Uber Earnings Preview: Further losses can pursue investors

* Reports Q3 2019 results on Monday, November 4, after the close

* Revenue expectation: $ 3.63 billion

* EPS expectation: – $ 0.7

Investors have not shown much confidence in the future of & # 39; the world's largest ride-hailing company, Uber Technologies Inc (NYSE :). The shares have been in a downward spiral since the IPO because the company is struggling to show a path to profitability.

And any news about a quick turnaround is unlikely in our opinion when the company reports its third quarter on Monday after the market closes. According to analysts' consensus expectations, Uber will produce a loss of $ 0.7 per share on sales of $ 3.63 billion.

Losses from technology companies that are in a growth phase are not surprising. But what casts doubt on the San Francisco-based company is the absence of a clearly formulated strategy that could turn this unicorn into a profitable venture.

This uncertainty has seriously damaged Uber's shares. Since his debut on May 10, his shares have fallen by 30%. They fell more than 6% in New York yesterday, ending the session at $ 31.50.

With its profit report, the company must give the impression that its core activities are slowing down.
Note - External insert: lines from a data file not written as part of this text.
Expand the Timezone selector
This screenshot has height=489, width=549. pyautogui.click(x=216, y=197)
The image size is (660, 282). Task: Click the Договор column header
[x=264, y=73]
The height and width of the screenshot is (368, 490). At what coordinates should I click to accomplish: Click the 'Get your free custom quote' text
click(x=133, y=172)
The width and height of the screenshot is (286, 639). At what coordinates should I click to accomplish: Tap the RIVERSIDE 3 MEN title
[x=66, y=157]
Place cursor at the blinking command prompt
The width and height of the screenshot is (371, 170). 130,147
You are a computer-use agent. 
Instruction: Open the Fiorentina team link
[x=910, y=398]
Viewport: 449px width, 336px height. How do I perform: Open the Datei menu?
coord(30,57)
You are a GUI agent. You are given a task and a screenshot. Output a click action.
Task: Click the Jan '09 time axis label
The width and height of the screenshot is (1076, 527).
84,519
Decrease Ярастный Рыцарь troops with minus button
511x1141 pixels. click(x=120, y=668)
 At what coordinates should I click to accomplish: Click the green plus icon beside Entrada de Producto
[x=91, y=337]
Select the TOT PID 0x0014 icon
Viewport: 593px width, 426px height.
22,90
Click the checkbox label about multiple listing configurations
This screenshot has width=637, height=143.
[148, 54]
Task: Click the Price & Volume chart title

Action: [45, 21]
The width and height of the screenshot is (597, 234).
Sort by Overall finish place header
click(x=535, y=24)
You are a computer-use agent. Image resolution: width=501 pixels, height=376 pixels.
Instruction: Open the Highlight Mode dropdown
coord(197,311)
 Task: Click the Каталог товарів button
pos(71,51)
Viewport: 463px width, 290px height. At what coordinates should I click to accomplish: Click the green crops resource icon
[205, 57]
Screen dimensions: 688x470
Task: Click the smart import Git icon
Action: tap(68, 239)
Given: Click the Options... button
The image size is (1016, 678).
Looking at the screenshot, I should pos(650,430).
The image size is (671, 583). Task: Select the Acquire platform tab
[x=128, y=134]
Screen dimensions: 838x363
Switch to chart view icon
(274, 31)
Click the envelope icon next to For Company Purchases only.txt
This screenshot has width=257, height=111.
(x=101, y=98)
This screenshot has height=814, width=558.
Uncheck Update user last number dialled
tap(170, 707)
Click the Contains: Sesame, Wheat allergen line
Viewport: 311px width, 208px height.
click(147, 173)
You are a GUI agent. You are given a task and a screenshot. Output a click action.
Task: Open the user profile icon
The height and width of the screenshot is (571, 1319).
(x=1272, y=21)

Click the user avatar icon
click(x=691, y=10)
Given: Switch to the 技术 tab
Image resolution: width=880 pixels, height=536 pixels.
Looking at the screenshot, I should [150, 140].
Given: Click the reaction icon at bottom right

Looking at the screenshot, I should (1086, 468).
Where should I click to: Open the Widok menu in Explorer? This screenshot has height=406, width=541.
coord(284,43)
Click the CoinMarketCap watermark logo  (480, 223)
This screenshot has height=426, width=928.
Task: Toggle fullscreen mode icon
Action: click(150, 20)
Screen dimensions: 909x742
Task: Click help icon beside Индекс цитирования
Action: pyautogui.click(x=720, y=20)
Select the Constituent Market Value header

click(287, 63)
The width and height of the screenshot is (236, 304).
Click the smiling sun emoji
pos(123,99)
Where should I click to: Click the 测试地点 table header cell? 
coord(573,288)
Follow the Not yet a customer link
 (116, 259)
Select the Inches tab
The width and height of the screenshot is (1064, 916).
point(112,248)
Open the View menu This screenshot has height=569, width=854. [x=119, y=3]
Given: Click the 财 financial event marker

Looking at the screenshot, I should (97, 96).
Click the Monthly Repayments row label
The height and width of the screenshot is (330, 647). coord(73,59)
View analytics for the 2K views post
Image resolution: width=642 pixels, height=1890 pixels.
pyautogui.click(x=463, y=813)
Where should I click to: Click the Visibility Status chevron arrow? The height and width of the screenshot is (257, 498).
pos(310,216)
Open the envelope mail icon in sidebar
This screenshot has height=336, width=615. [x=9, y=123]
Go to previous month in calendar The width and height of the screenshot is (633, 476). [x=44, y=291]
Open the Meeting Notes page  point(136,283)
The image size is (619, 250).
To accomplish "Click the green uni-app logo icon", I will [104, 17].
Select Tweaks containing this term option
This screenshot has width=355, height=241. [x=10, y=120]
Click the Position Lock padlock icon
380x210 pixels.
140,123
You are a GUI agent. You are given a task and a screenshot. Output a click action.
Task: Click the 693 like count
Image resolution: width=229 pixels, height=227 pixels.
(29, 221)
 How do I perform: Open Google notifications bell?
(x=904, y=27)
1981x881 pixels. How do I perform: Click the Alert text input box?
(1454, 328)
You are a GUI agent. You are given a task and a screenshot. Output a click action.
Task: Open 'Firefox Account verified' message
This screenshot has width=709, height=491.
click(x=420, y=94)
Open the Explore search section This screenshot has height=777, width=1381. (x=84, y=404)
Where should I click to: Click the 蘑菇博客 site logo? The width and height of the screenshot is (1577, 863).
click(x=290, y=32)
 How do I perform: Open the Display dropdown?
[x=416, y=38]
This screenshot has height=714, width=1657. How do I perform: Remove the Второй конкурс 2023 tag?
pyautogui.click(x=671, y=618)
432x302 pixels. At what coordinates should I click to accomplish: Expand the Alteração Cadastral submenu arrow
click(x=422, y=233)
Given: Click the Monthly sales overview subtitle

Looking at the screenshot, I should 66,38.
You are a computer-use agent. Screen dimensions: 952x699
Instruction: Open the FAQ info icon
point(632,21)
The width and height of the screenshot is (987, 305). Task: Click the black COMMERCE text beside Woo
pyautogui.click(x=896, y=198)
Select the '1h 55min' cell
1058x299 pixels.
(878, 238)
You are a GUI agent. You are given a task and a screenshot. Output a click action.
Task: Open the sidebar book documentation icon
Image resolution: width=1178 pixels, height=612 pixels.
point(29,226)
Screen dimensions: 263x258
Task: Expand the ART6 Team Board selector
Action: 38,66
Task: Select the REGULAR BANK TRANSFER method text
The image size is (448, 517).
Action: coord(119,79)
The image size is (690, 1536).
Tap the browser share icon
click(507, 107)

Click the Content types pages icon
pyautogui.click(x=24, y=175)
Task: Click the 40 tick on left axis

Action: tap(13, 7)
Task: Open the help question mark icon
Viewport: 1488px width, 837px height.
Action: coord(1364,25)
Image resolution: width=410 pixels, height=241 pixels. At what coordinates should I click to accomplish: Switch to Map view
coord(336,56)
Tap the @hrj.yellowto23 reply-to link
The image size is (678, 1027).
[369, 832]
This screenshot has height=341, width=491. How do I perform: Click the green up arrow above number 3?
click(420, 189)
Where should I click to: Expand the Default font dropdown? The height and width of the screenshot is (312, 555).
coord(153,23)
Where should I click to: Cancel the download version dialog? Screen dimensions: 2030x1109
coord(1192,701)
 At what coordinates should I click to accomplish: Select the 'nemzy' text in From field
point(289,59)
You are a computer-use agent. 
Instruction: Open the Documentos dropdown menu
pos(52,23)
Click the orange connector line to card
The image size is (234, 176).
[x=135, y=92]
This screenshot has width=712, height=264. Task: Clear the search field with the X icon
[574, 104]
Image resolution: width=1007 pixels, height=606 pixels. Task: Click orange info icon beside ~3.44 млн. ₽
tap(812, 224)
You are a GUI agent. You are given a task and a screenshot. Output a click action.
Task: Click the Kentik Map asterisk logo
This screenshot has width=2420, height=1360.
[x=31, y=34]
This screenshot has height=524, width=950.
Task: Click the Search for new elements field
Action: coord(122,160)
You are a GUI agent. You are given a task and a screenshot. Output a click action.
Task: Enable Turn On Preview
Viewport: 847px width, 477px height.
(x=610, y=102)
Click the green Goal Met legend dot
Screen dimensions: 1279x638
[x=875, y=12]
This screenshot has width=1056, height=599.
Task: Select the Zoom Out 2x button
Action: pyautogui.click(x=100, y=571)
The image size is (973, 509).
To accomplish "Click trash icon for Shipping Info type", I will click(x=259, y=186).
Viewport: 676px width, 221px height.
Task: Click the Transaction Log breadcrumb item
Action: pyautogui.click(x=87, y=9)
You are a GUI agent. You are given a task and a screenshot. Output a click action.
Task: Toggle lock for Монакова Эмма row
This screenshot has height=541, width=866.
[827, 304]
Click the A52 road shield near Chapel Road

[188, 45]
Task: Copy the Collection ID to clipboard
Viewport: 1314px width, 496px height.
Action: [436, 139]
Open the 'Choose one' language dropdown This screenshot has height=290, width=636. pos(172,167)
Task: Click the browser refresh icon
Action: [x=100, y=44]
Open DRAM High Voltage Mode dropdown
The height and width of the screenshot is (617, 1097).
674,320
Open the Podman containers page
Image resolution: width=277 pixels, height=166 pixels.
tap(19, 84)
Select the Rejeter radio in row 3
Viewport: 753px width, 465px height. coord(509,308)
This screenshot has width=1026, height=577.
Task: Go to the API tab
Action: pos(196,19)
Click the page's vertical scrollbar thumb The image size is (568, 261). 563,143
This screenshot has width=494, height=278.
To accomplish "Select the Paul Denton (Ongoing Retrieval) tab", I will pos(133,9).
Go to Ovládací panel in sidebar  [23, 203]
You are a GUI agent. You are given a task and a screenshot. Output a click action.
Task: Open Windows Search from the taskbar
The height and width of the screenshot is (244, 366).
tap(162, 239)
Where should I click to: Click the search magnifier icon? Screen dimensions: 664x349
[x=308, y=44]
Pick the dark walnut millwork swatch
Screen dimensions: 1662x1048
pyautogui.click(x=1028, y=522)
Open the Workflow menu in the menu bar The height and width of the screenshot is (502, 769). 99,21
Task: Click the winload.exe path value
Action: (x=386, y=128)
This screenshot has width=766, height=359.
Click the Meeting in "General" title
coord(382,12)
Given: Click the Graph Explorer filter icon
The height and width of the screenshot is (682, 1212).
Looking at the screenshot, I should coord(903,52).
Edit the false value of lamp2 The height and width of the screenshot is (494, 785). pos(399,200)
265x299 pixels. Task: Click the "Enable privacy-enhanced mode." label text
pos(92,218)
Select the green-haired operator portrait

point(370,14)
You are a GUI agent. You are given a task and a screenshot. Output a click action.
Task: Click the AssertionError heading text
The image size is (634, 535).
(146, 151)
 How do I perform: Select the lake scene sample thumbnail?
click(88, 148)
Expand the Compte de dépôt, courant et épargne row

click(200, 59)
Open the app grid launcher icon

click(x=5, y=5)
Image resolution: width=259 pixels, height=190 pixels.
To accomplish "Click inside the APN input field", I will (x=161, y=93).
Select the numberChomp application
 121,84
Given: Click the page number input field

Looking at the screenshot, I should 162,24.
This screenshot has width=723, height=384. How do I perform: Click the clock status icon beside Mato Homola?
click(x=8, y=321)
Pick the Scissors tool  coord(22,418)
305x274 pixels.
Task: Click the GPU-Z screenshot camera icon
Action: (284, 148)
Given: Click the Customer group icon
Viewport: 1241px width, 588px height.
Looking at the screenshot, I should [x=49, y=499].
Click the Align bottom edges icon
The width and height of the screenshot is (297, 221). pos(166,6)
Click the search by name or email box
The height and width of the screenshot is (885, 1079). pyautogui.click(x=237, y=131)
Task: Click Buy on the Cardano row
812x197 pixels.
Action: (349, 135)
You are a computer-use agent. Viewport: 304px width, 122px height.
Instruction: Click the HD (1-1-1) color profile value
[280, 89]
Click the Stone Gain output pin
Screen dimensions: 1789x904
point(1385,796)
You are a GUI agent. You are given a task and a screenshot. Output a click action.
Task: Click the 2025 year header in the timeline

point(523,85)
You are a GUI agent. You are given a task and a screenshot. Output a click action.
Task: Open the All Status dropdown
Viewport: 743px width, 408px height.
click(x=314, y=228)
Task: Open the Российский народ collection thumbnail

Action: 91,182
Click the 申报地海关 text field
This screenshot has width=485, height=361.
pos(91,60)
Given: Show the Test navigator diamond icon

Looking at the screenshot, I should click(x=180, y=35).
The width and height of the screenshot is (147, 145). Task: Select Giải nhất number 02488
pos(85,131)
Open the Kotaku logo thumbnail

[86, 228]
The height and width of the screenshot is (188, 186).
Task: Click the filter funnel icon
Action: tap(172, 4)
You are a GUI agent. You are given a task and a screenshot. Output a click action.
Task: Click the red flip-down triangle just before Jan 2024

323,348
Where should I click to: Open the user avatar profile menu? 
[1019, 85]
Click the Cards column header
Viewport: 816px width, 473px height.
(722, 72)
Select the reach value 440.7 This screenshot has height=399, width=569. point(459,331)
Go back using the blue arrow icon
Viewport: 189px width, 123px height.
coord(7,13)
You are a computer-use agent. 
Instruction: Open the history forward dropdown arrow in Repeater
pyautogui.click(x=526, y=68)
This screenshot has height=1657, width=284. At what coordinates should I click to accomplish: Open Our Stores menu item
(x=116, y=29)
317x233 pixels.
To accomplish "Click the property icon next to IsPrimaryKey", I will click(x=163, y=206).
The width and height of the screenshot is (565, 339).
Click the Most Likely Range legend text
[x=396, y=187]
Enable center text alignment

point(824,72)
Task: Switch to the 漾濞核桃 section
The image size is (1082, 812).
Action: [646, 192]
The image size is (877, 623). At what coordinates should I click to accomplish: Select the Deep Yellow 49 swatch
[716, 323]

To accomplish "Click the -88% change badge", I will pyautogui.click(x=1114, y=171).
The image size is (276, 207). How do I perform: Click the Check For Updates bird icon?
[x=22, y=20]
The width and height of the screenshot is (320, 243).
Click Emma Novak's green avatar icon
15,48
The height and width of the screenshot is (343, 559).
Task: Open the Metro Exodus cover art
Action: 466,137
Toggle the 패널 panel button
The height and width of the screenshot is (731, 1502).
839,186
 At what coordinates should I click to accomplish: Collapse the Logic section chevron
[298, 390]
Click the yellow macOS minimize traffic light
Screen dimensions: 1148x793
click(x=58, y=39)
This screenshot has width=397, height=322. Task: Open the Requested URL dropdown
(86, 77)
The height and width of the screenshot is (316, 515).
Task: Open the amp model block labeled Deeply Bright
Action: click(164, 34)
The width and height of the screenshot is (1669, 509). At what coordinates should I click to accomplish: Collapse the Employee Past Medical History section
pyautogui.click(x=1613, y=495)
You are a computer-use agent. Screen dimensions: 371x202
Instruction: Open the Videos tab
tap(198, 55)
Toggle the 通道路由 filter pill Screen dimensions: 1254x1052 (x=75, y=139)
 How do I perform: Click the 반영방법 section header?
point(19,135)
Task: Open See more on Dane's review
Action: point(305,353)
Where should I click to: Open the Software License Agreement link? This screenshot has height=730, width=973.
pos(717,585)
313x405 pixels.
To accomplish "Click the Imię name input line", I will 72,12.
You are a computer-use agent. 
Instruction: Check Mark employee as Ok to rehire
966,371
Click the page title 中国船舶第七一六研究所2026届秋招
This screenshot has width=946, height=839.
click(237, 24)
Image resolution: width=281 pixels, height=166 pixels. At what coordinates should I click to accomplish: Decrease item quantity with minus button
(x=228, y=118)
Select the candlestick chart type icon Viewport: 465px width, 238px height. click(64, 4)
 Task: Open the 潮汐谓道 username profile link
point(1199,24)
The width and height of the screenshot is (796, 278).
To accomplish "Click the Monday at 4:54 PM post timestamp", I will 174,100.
Investors did not see this confirmation when Uber reported its second quarter earnings in August. Adjusted sales in that period increased by 12% compared to a year earlier, the lowest percentage in the company's history, while total losses amounted to more than $ 5 billion.

Uber's growth platform

Despite these setbacks, Uber & # 39; s Chief Executive Officer Dara Khosrowshahi wants investors to focus on the power of the evolving & # 39; platform & # 39; of the company, which he says will one day create the largest modern transport ecosystem, including fast, fast service growing food delivery companies – Uber Eats – electric scooters, freight delivery, driverless vehicles and even flying cars.

A final addition to its growing service portfolio is Cornershop, which helps supermarkets, pharmacies and food retailers deliver their goods. That all looks great and perhaps achievable for a technology-driven company that has changed the way people move from one place to another.

The 10-year-old company controls more than 65% of the market for journeys in the US, Canada, Latin America, Europe, Australia and New Zealand. But that share is becoming increasingly difficult to defend when many smaller companies that drive, bring new challenges and increase competition globally.

For those investors who want some exposure in the ride industry, we find Uber's biggest rival, Lyft Inc (NASDAQ :), a much better bet. In contrast to Uber, Lyft is exclusively focused on transport and comes closer to achieving profitability.

The company beat analysts' sales estimates for Wednesday and increased its forecast for 2019 and reiterated that it will make a profit by the end of 2021.

Bottom Line

Uber must quickly find a way to improve its core business and show investors that they are on the right track to eliminate losses and grow revenue. But so far that seems far away.

Leave a Reply

This site uses Akismet to reduce spam. Learn how your comment data is processed.